(ASSIGNMENT):
Copy the entries without a single change. Pictures should be dropped.

Saved entries
╭──
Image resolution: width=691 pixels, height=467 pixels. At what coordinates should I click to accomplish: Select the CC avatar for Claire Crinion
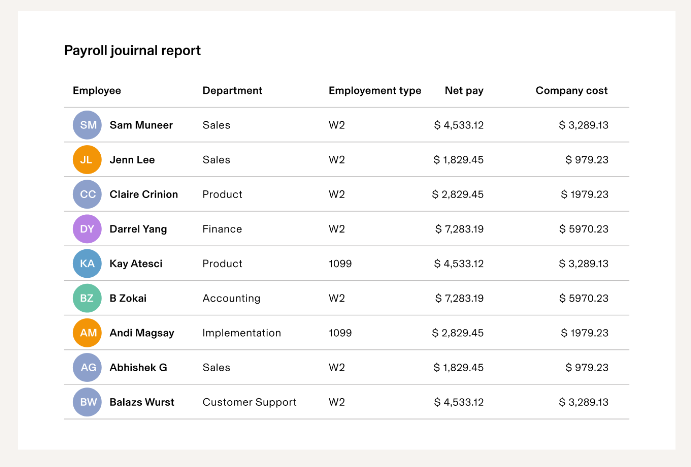[88, 194]
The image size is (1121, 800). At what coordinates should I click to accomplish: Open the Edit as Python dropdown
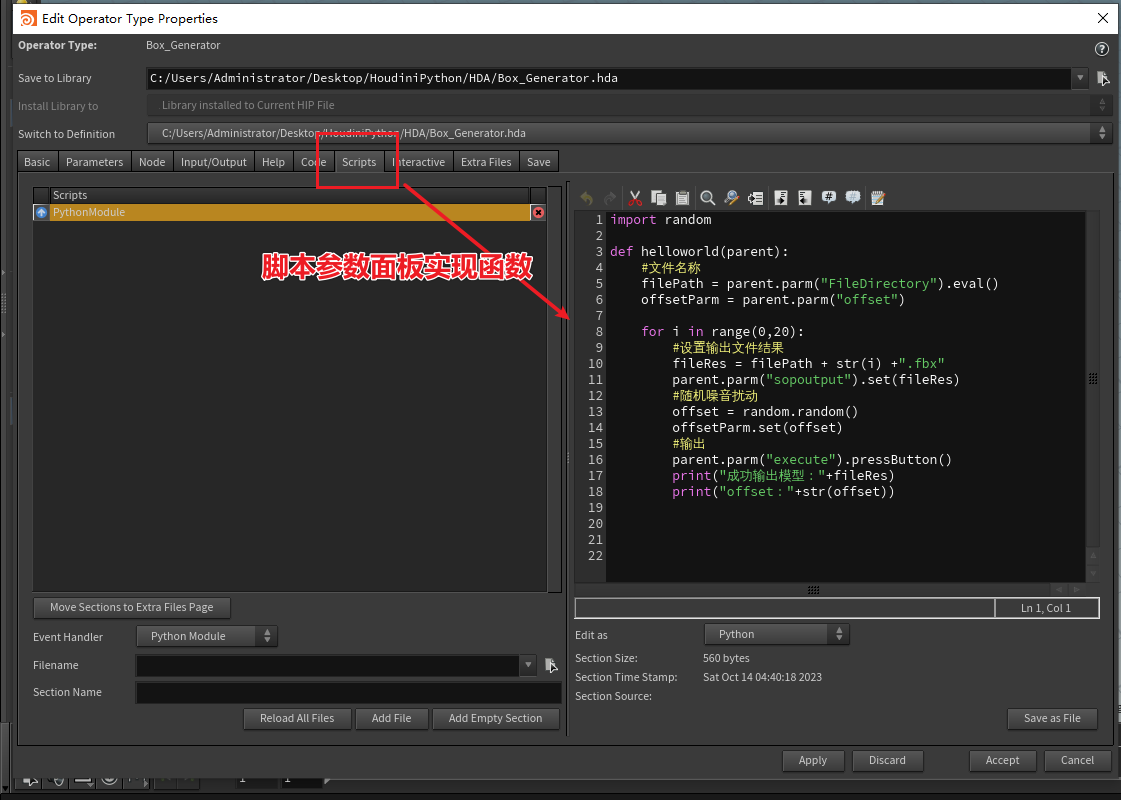click(x=776, y=634)
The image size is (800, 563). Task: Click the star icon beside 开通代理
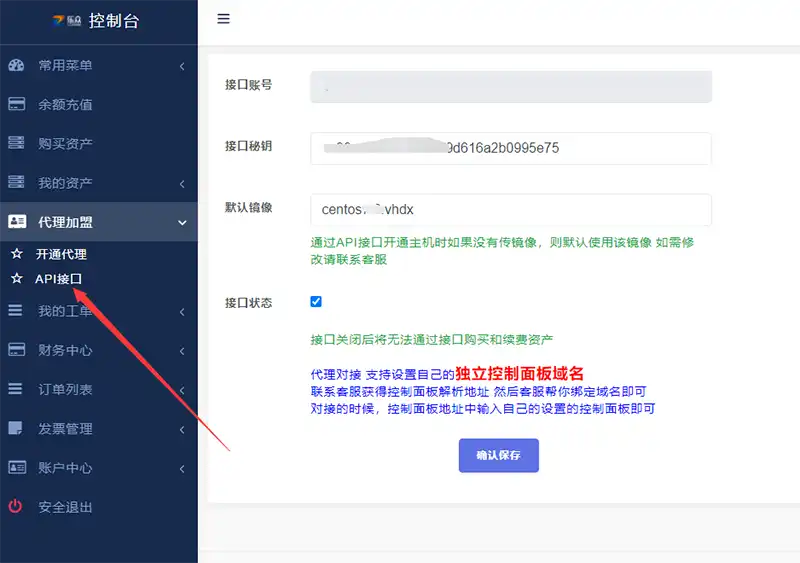pyautogui.click(x=16, y=254)

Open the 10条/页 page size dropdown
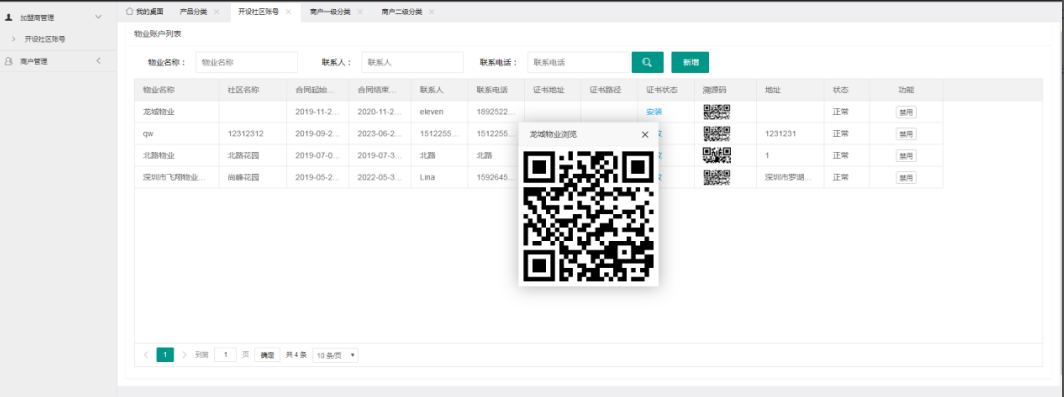pos(335,355)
╰──
(WRITTEN REPLY):
Image resolution: width=691 pixels, height=467 pixels. At what coordinates should I click to accomplish: Select the CC avatar for Claire Crinion
[88, 194]
The image size is (1121, 800). At what coordinates should I click to accomplish: Open the Edit as Python dropdown
click(x=776, y=634)
The image size is (800, 563). Task: Click the star icon beside 开通代理
pyautogui.click(x=16, y=254)

Open the 10条/页 page size dropdown
pos(335,355)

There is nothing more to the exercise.